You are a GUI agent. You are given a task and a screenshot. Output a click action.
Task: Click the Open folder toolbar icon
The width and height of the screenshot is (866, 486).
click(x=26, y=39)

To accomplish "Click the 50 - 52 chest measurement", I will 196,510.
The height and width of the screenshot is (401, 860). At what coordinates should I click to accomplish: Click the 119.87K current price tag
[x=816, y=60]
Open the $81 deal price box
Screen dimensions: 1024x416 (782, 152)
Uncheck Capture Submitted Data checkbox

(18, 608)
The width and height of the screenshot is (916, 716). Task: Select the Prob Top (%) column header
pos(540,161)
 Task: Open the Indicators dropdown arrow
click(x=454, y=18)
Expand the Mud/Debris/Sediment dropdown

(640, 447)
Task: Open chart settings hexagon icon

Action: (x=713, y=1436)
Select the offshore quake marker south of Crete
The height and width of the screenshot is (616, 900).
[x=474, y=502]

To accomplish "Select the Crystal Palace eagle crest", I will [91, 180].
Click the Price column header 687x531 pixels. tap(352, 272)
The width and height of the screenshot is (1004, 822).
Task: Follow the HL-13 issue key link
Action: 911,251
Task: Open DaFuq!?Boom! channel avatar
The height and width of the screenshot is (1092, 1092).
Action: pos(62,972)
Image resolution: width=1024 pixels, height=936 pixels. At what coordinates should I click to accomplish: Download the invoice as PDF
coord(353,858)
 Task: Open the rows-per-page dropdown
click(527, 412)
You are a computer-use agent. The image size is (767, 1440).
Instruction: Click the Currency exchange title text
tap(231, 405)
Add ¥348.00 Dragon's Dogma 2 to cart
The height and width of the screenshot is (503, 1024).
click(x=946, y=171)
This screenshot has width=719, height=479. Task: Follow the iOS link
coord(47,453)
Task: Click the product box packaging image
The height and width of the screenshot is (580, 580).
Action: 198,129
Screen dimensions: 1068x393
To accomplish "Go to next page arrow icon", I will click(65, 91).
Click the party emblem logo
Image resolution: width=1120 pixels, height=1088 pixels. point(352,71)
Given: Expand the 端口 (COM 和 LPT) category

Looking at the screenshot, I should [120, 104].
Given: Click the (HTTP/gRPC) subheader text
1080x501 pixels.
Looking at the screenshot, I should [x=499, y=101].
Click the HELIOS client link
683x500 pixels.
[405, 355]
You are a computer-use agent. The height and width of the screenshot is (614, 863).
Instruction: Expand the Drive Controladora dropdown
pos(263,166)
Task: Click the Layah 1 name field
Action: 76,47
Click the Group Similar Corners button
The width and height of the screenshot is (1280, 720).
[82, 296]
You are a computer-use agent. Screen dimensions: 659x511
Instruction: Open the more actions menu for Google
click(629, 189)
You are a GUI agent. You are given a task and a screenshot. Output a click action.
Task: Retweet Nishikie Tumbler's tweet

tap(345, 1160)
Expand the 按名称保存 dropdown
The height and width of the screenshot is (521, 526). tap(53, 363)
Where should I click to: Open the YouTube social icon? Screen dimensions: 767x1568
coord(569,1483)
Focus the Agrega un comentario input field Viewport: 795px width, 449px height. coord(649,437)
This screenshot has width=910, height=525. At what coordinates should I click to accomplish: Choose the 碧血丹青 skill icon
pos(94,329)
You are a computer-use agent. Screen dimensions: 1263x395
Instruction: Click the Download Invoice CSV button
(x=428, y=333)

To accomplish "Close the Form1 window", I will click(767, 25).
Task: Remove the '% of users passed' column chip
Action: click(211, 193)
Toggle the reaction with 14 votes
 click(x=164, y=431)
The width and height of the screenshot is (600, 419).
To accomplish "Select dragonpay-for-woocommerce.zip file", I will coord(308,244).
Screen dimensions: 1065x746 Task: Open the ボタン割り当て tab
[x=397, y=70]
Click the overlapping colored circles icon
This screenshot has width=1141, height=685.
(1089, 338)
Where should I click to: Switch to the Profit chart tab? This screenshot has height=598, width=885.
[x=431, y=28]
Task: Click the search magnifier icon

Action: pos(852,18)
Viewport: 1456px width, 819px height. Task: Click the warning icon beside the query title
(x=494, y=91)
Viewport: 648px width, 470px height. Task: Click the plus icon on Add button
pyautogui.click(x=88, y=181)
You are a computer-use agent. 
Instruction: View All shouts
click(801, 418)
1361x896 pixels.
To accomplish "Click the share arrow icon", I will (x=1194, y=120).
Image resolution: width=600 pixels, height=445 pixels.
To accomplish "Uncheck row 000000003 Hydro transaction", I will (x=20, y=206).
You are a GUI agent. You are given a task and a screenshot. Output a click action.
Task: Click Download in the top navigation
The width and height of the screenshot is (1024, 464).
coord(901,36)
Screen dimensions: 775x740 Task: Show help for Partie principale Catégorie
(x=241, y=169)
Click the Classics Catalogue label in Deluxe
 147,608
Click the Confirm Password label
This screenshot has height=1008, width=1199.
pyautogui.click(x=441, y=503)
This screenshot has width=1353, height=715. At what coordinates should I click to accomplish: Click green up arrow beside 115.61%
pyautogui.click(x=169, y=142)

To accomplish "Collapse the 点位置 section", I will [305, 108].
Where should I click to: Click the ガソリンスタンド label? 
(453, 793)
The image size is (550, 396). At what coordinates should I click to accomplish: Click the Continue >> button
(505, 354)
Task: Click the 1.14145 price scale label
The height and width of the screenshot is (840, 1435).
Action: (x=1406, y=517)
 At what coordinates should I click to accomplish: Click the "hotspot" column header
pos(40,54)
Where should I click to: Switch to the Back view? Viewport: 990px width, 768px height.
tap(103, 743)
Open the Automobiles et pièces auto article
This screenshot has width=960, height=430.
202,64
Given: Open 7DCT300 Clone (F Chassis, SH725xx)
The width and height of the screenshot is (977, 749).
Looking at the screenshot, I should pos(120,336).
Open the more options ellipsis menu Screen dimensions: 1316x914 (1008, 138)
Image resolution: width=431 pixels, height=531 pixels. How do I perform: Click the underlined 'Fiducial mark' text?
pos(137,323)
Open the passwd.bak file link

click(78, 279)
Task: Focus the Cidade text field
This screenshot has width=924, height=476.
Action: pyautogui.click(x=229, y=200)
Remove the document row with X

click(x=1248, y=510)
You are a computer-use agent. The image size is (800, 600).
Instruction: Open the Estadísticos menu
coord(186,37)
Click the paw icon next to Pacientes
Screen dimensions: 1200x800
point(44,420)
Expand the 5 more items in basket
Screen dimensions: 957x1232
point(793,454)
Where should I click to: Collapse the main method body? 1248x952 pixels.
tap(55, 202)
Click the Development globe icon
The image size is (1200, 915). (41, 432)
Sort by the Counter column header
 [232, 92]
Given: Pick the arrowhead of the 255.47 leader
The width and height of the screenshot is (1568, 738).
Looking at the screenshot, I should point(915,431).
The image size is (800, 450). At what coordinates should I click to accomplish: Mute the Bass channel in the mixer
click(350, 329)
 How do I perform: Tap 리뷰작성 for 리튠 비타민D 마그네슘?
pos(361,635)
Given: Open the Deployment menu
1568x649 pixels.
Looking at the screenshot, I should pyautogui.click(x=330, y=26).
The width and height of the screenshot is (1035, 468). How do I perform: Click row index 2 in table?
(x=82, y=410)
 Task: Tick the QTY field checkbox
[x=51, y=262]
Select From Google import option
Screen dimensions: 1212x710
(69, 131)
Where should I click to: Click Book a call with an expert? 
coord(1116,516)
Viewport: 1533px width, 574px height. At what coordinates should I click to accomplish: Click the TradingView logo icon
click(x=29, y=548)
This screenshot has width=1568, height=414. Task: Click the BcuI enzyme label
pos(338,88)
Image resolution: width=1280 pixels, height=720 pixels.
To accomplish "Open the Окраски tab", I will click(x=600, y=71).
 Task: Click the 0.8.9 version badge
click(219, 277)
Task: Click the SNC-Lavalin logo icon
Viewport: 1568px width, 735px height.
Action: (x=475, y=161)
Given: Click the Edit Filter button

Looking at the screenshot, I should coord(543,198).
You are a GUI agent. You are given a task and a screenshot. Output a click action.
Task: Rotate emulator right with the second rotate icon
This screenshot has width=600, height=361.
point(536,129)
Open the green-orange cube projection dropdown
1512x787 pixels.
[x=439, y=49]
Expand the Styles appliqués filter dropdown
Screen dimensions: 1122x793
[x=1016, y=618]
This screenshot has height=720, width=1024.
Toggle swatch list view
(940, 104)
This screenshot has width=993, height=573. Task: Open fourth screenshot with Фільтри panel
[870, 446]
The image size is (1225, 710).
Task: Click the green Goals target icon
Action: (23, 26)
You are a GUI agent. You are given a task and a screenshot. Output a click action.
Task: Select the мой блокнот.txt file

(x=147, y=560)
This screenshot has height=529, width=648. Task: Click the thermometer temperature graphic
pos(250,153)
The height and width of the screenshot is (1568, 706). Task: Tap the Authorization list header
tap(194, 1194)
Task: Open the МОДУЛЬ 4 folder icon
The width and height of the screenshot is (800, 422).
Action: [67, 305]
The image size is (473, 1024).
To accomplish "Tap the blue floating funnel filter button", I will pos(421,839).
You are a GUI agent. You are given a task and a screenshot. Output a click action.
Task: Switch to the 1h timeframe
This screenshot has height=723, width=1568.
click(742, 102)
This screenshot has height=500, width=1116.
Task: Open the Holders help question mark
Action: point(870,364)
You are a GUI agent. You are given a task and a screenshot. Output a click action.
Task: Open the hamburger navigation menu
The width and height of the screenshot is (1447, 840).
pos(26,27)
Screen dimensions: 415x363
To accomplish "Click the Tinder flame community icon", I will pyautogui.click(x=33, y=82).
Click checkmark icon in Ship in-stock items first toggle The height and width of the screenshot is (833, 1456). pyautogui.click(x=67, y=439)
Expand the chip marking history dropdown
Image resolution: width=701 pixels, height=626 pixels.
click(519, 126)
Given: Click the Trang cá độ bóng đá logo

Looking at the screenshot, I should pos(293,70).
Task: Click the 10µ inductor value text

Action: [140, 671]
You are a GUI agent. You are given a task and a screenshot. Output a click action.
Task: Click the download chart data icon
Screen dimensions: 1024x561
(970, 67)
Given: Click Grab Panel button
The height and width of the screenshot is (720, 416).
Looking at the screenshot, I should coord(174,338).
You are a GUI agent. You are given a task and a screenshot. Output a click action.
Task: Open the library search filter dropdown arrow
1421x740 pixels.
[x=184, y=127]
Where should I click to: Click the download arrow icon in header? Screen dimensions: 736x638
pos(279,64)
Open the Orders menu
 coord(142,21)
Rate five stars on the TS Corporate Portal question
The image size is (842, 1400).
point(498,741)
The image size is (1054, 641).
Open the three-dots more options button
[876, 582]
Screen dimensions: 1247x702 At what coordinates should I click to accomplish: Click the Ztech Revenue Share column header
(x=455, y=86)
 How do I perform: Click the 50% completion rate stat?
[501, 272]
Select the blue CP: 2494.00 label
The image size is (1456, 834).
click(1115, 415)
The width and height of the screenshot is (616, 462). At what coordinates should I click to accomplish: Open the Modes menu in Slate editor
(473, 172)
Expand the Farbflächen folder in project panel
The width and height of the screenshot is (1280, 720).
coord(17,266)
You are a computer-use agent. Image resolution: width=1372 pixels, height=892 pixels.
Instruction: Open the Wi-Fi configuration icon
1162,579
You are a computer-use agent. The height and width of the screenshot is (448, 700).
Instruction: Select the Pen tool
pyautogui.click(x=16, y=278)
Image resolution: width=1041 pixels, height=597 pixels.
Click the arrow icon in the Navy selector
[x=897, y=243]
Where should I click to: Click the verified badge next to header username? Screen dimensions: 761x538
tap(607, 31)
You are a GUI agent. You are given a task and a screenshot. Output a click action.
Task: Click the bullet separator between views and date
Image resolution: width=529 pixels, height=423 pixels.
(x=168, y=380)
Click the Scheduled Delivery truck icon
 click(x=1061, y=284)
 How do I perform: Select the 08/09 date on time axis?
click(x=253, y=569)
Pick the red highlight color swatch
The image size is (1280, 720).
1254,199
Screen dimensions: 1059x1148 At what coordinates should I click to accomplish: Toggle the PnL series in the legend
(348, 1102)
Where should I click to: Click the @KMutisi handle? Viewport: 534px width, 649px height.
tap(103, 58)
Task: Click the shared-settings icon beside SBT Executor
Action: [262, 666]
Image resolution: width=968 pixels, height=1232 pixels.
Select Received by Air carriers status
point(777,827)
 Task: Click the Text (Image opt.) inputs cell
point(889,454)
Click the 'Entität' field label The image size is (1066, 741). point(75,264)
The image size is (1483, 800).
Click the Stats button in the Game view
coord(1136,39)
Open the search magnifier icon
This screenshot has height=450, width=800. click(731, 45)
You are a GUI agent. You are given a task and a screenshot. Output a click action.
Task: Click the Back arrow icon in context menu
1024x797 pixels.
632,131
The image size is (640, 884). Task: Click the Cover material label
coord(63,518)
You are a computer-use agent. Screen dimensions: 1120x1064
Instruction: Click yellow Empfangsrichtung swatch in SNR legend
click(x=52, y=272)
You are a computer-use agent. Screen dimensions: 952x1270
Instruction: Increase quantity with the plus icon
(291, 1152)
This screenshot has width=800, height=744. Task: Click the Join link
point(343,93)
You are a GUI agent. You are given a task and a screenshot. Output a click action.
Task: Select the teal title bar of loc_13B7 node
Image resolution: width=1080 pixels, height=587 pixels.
—————
THE TASK
Going through the listing above, tally the lines that contain the word "Focus" and state the total alone.

SOLUTION
2